Contrariamente a quanto si potrebbe pensare, il real estate non ha avuto un crollo globale. Sicuramente, nei mesi più difficili del primo lockdown, tra febbraio e maggio 2020, si è registrato un deciso calo delle ricerche di casa e uno stop abbastanza generalizzato di appuntamenti e compravendite, reso necessario anche dalle restrizioni del distanziamento sociale.  

Ma nel corso dei mesi, l’interesse è risalito, al punto da far registrare sull’anno un +35% di ricerche di casa online, rispetto al 2019. Significa, quindi, che gli utenti hanno continuato a digitare sui motori di ricerca e sulle app di settore le proprie query, con l’obiettivo di trovare la casa perfetta per sé e per la propria famiglia, anche alla luce delle nuove e diverse esigenze emerse proprio a causa dell’emergenza coronavirus.  

Ricerche per Regione: la voglia di tornare a casa 

L’impossibilità di recarsi in presenza in ufficio e la sempre più diffusa pratica dello smart working – una vera rivoluzione sociale e culturale, che continuerà probabilmente anche dopo la fine della pandemia - hanno permesso a molti lavoratori trasferitisi apposta per motivi professionali di rientrare nelle proprie città d’origine.  

Ecco perché, nelle ricerche online di carattere geografico, si nota chiaramente come gli italiani cerchino casa in Regioni un tempo poco prese in considerazione, mentre le tipiche aree “di lavoro” perdono di interesse. Tra le Regioni più ricercate ci sono Molise, Piemonte e Liguria.  

Ricerche per tipologia: case più spaziose e funzionali 

Il lavoro da casa e la didattica a distanza hanno profondamente cambiato la quotidianità delle famiglie italiane, facendo emergere il bisogno di più spazi da dedicare alle attività di ufficio e di apprendimento, in modo tale da non “infastidirsi” a vicenda con call e videoconferenze. 

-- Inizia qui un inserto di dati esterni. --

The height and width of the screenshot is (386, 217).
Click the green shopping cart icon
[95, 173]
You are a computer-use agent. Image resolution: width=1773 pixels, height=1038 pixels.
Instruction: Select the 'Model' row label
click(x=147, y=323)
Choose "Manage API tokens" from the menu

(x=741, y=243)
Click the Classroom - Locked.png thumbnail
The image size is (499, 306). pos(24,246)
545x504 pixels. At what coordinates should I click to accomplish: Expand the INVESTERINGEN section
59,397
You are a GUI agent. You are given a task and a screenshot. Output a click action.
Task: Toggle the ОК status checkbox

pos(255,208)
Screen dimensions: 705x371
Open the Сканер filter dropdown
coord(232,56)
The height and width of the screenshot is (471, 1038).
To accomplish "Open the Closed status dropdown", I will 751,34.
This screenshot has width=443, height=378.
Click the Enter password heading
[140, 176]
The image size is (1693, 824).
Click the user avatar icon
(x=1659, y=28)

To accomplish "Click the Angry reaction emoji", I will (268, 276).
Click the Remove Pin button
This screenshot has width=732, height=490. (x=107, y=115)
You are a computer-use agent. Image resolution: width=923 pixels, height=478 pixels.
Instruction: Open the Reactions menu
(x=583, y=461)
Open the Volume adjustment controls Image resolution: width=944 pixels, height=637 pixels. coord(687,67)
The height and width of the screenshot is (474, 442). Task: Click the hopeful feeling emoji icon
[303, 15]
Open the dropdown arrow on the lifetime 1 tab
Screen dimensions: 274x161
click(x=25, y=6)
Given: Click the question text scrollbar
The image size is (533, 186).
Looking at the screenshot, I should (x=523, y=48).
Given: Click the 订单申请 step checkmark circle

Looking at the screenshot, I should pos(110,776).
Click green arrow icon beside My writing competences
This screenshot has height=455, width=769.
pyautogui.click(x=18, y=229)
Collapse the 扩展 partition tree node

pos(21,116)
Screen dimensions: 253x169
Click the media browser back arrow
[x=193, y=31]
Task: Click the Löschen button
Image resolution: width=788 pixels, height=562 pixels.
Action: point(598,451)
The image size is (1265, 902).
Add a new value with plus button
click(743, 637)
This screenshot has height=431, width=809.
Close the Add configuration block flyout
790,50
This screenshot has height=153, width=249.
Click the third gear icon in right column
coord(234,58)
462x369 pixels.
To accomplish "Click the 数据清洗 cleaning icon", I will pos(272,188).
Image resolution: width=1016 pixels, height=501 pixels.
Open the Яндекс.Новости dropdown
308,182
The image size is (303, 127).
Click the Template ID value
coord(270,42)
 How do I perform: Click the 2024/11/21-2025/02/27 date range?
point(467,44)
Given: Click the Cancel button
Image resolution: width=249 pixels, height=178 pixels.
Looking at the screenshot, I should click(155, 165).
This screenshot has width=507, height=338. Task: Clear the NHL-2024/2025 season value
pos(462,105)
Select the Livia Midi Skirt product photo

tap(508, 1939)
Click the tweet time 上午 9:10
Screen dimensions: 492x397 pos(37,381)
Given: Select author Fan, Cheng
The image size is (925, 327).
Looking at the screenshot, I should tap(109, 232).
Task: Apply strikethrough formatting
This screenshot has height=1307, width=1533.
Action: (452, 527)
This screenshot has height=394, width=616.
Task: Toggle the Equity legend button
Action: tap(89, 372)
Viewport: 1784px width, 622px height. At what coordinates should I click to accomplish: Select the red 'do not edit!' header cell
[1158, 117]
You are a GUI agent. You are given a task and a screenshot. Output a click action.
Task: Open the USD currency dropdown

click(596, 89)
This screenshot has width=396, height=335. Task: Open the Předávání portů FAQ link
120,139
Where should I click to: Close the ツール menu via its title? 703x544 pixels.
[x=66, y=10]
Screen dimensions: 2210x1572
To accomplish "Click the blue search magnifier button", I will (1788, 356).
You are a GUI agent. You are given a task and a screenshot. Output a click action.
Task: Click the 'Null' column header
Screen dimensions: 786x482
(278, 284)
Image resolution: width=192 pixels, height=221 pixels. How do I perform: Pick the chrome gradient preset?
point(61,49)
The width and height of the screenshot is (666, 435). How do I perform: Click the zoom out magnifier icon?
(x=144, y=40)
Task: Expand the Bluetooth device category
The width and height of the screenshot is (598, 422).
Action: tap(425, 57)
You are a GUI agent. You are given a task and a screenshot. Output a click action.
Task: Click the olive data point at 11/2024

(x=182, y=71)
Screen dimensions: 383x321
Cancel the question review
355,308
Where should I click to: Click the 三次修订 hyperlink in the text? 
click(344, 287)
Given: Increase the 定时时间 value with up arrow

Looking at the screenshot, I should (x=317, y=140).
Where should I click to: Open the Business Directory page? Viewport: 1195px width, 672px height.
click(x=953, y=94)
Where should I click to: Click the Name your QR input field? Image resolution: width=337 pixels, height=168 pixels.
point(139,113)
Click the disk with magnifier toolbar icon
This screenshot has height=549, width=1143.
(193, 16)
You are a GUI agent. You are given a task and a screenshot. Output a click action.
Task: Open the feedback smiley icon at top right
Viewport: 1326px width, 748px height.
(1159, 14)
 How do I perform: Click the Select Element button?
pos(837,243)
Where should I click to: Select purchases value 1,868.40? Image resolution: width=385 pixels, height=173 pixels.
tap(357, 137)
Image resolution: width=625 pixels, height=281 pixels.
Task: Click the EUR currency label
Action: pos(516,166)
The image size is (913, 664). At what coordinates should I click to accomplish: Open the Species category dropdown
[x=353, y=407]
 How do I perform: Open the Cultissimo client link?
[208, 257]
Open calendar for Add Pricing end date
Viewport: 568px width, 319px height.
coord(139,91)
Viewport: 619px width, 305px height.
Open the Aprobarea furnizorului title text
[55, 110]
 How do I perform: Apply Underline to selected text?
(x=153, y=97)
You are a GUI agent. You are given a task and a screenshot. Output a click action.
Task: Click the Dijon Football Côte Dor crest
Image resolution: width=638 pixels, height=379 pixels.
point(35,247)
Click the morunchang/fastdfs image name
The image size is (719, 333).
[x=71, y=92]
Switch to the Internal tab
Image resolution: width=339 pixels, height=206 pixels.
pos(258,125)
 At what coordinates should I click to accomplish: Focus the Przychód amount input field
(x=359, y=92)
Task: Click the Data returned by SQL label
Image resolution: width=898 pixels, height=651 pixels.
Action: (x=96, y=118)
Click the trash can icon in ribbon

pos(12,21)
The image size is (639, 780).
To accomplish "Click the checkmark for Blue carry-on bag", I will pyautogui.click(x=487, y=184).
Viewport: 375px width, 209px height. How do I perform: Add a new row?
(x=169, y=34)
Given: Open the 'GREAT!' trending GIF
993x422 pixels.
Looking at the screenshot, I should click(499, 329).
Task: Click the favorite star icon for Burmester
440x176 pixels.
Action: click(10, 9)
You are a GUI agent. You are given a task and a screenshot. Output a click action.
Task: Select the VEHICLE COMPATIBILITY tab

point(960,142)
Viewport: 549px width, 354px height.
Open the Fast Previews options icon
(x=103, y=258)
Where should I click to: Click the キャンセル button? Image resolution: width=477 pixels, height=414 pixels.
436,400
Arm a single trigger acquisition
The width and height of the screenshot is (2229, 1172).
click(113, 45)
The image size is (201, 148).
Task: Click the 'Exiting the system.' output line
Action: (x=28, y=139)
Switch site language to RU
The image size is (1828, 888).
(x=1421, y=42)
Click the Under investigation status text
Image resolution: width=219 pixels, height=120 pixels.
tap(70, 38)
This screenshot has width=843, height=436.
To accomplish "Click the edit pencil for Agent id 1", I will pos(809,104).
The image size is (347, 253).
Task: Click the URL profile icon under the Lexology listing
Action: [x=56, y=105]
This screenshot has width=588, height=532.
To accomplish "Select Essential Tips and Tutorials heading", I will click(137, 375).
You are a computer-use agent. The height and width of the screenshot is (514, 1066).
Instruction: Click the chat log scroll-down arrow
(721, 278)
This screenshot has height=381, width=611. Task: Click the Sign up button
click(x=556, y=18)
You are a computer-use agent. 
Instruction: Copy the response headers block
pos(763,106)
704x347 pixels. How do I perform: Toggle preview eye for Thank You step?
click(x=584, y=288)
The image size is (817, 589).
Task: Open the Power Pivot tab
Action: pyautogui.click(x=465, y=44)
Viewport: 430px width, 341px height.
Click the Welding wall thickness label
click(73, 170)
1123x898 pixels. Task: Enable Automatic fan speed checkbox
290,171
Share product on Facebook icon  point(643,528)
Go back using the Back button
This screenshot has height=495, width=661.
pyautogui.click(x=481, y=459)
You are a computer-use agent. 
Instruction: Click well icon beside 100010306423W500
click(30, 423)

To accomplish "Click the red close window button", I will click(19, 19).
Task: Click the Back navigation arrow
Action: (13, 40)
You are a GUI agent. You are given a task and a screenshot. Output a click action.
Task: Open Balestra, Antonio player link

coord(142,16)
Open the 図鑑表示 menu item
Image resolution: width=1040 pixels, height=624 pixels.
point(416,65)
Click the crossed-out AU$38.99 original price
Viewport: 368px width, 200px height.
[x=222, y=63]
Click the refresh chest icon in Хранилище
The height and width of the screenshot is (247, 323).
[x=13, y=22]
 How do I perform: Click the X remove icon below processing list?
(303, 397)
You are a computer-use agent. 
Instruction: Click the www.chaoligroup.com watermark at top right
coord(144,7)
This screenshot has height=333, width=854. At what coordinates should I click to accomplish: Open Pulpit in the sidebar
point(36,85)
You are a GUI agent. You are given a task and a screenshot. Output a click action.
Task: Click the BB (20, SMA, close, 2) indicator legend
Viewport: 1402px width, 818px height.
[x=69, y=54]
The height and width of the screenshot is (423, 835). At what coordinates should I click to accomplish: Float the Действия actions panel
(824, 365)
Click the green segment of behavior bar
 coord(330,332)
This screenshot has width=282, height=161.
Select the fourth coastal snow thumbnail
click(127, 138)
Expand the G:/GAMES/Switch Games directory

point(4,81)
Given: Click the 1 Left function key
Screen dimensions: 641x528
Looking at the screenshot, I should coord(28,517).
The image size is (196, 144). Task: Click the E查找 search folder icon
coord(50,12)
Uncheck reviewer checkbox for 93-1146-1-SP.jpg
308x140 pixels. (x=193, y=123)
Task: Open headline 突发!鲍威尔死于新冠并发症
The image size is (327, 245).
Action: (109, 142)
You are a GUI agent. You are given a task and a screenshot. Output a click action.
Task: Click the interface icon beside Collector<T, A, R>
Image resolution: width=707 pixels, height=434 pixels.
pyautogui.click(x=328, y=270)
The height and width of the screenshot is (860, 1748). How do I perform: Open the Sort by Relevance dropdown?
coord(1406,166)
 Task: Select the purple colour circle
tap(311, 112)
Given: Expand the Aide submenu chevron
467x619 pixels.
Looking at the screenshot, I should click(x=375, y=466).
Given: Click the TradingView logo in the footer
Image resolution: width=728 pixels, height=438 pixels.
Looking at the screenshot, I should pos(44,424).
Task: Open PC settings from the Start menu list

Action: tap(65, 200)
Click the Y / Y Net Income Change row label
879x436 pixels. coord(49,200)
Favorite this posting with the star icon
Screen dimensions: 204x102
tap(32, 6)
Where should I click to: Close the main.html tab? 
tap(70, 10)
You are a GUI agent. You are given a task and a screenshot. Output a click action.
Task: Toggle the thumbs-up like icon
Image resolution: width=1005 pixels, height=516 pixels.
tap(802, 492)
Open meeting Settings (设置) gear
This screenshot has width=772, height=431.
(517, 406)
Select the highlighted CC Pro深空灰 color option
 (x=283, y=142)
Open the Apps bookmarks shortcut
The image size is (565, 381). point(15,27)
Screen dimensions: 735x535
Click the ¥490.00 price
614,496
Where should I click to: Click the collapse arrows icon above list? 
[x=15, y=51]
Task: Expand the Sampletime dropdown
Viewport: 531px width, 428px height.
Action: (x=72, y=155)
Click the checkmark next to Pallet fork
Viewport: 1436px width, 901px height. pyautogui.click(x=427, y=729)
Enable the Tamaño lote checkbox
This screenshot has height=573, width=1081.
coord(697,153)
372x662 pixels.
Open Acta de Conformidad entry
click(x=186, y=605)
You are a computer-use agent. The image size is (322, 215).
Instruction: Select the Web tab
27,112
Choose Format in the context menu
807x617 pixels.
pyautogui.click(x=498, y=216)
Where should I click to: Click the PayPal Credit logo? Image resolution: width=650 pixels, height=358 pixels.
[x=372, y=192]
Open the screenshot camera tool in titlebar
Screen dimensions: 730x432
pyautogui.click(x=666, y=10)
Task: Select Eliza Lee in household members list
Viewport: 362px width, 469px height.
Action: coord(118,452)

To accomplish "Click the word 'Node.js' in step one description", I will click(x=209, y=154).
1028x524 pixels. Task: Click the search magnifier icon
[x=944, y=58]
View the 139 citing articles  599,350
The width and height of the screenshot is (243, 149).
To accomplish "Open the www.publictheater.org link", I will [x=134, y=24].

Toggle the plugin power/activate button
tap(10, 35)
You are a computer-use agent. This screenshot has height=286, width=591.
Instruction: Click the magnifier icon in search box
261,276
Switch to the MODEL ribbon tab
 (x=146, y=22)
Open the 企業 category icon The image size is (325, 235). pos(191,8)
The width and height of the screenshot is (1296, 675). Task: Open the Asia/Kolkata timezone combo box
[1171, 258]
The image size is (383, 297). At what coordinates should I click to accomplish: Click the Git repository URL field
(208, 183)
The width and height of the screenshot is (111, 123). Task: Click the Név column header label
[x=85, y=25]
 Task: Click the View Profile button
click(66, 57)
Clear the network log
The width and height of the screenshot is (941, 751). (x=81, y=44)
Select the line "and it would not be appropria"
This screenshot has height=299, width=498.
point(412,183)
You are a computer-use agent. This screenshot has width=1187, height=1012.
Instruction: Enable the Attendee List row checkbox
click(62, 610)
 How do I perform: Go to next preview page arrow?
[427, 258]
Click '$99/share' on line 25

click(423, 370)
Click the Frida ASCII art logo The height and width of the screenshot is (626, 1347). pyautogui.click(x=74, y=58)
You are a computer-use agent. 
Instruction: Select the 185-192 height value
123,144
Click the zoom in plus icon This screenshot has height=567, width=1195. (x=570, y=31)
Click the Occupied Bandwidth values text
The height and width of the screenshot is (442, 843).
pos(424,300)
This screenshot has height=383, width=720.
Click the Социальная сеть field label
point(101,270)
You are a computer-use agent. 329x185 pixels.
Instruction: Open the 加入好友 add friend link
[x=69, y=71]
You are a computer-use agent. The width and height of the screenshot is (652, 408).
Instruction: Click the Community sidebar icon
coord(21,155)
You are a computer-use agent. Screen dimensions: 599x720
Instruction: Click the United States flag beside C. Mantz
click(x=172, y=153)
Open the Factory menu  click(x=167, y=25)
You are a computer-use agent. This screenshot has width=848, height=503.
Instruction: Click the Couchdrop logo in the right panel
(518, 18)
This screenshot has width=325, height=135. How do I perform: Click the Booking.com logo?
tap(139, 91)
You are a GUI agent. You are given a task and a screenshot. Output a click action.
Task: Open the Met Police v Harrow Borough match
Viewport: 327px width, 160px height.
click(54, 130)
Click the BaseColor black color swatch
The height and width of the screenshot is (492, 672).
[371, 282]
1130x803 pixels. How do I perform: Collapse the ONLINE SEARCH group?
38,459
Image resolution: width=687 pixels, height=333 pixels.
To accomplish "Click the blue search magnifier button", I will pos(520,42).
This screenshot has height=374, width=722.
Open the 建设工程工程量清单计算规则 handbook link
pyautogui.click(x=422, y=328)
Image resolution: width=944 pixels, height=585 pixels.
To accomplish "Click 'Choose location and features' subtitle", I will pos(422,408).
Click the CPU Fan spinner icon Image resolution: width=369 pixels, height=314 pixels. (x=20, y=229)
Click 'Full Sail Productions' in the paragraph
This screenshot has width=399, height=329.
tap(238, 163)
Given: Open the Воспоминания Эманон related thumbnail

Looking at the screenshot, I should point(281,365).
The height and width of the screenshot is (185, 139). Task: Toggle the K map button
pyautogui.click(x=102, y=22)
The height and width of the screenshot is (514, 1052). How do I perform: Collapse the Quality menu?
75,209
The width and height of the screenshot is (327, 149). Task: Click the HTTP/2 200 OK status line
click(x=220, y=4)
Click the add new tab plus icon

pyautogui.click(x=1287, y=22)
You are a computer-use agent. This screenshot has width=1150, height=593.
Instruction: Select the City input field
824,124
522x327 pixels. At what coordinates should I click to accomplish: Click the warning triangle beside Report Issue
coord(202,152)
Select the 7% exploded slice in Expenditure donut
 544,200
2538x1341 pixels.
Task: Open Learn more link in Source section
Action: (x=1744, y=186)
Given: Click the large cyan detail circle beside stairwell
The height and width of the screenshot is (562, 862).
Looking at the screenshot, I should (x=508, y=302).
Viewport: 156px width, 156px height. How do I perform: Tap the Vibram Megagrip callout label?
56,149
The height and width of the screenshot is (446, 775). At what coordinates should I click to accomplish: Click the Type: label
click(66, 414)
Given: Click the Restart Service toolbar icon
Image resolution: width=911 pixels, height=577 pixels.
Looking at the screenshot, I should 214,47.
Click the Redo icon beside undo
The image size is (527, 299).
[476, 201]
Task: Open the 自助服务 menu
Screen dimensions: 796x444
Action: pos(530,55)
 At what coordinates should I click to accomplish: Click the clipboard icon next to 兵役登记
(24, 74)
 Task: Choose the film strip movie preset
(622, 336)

Ne nasce l’esigenza di una stanza in più e di poter vivere la casa a pieno, in ogni momento della giornata, invece che rientrarvi solo la sera per dormire. Ecco perché le ricerche dei trilocali hanno surclassato in questi mesi quelle dei bilocali, che in precedenza erano la tipologia di abitazione più ricercata nelle maggiori città italiane. 

Non solo: dall’analisi delle parole chiave più digitate, case indipendenti e con giardino, ville e villette, o almeno case con terrazzo, sembrano diventare il sogno di tutti coloro che hanno dovuto trascorrere il lockdown in piccoli appartamenti claustrofobici, spesso sprovvisti persino di un balcone.